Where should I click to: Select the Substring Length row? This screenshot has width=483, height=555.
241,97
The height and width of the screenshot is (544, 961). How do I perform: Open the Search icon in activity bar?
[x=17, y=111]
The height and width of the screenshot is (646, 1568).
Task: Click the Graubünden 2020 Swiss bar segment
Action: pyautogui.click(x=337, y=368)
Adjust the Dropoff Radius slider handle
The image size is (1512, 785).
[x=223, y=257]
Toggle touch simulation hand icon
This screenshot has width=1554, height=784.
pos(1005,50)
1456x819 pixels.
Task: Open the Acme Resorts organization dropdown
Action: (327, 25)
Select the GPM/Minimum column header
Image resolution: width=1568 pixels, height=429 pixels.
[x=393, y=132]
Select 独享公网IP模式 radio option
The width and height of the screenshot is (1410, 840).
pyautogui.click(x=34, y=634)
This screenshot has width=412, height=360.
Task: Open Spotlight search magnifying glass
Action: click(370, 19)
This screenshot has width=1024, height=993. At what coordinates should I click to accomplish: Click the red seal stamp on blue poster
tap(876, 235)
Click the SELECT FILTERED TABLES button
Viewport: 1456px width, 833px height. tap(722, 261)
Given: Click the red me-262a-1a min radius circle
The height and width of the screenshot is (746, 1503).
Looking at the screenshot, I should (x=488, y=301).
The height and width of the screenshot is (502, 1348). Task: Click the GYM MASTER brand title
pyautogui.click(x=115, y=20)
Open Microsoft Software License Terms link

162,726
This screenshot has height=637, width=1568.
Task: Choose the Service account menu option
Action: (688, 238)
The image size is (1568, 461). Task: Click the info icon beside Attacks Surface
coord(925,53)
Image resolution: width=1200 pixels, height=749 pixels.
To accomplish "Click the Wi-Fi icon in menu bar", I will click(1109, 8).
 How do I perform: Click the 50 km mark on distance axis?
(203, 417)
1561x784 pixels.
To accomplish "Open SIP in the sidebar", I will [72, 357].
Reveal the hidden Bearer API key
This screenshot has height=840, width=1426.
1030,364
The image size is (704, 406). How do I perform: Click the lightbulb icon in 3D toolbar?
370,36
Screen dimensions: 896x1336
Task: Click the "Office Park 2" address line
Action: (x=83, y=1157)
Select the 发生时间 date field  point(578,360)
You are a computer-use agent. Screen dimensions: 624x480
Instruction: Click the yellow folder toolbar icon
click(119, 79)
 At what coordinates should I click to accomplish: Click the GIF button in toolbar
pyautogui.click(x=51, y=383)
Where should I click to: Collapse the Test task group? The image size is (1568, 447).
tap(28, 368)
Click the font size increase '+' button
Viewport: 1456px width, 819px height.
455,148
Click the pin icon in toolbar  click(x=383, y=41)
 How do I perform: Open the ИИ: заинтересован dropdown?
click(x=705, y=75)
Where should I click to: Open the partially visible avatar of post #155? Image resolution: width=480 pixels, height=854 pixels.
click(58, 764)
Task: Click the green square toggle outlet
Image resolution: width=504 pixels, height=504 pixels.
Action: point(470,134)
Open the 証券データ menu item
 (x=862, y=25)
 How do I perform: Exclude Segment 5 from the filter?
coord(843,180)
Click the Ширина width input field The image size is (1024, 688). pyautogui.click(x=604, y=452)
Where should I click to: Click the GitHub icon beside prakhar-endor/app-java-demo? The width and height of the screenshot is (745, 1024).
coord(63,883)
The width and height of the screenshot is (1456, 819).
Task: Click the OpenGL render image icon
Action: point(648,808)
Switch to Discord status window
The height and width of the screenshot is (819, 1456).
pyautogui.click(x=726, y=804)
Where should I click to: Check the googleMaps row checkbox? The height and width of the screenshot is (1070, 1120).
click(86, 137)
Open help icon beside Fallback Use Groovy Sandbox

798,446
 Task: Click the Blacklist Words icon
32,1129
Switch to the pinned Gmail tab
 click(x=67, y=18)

** STATED EXERCISE **
Format the entire listing above as a numbered list, omitting any blank lines.

** TASK ANSWER **
1. Where should I click to: Select the Substring Length row? This screenshot has width=483, height=555.
2. 241,97
3. The height and width of the screenshot is (544, 961). How do I perform: Open the Search icon in activity bar?
4. [x=17, y=111]
5. The height and width of the screenshot is (646, 1568).
6. Task: Click the Graubünden 2020 Swiss bar segment
7. Action: pyautogui.click(x=337, y=368)
8. Adjust the Dropoff Radius slider handle
9. The image size is (1512, 785).
10. [x=223, y=257]
11. Toggle touch simulation hand icon
12. This screenshot has width=1554, height=784.
13. pos(1005,50)
14. 1456x819 pixels.
15. Task: Open the Acme Resorts organization dropdown
16. Action: (327, 25)
17. Select the GPM/Minimum column header
18. Image resolution: width=1568 pixels, height=429 pixels.
19. [x=393, y=132]
20. Select 独享公网IP模式 radio option
21. The width and height of the screenshot is (1410, 840).
22. pyautogui.click(x=34, y=634)
23. This screenshot has width=412, height=360.
24. Task: Open Spotlight search magnifying glass
25. Action: click(370, 19)
26. This screenshot has width=1024, height=993. At what coordinates should I click to accomplish: Click the red seal stamp on blue poster
27. tap(876, 235)
28. Click the SELECT FILTERED TABLES button
29. Viewport: 1456px width, 833px height. tap(722, 261)
30. Given: Click the red me-262a-1a min radius circle
31. The height and width of the screenshot is (746, 1503).
32. Looking at the screenshot, I should (x=488, y=301).
33. The height and width of the screenshot is (502, 1348). Task: Click the GYM MASTER brand title
34. pyautogui.click(x=115, y=20)
35. Open Microsoft Software License Terms link
36. 162,726
37. This screenshot has height=637, width=1568.
38. Task: Choose the Service account menu option
39. Action: (688, 238)
40. The image size is (1568, 461). Task: Click the info icon beside Attacks Surface
41. coord(925,53)
42. Image resolution: width=1200 pixels, height=749 pixels.
43. To accomplish "Click the Wi-Fi icon in menu bar", I will click(1109, 8).
44.  How do I perform: Click the 50 km mark on distance axis?
45. (203, 417)
46. 1561x784 pixels.
47. To accomplish "Open SIP in the sidebar", I will [72, 357].
48. Reveal the hidden Bearer API key
49. This screenshot has height=840, width=1426.
50. 1030,364
51. The image size is (704, 406). How do I perform: Click the lightbulb icon in 3D toolbar?
52. 370,36
53. Screen dimensions: 896x1336
54. Task: Click the "Office Park 2" address line
55. Action: (x=83, y=1157)
56. Select the 发生时间 date field  point(578,360)
57. You are a computer-use agent. Screen dimensions: 624x480
58. Instruction: Click the yellow folder toolbar icon
59. click(119, 79)
60.  At what coordinates should I click to accomplish: Click the GIF button in toolbar
61. pyautogui.click(x=51, y=383)
62. Where should I click to: Collapse the Test task group? The image size is (1568, 447).
63. tap(28, 368)
64. Click the font size increase '+' button
65. Viewport: 1456px width, 819px height.
66. 455,148
67. Click the pin icon in toolbar  click(x=383, y=41)
68.  How do I perform: Open the ИИ: заинтересован dropdown?
69. click(x=705, y=75)
70. Where should I click to: Open the partially visible avatar of post #155? Image resolution: width=480 pixels, height=854 pixels.
71. click(58, 764)
72. Task: Click the green square toggle outlet
73. Image resolution: width=504 pixels, height=504 pixels.
74. Action: point(470,134)
75. Open the 証券データ menu item
76.  (x=862, y=25)
77.  How do I perform: Exclude Segment 5 from the filter?
78. coord(843,180)
79. Click the Ширина width input field The image size is (1024, 688). pyautogui.click(x=604, y=452)
80. Where should I click to: Click the GitHub icon beside prakhar-endor/app-java-demo? The width and height of the screenshot is (745, 1024).
81. coord(63,883)
82. The width and height of the screenshot is (1456, 819).
83. Task: Click the OpenGL render image icon
84. Action: point(648,808)
85. Switch to Discord status window
86. The height and width of the screenshot is (819, 1456).
87. pyautogui.click(x=726, y=804)
88. Where should I click to: Check the googleMaps row checkbox? The height and width of the screenshot is (1070, 1120).
89. click(86, 137)
90. Open help icon beside Fallback Use Groovy Sandbox
91. 798,446
92.  Task: Click the Blacklist Words icon
93. 32,1129
94. Switch to the pinned Gmail tab
95.  click(x=67, y=18)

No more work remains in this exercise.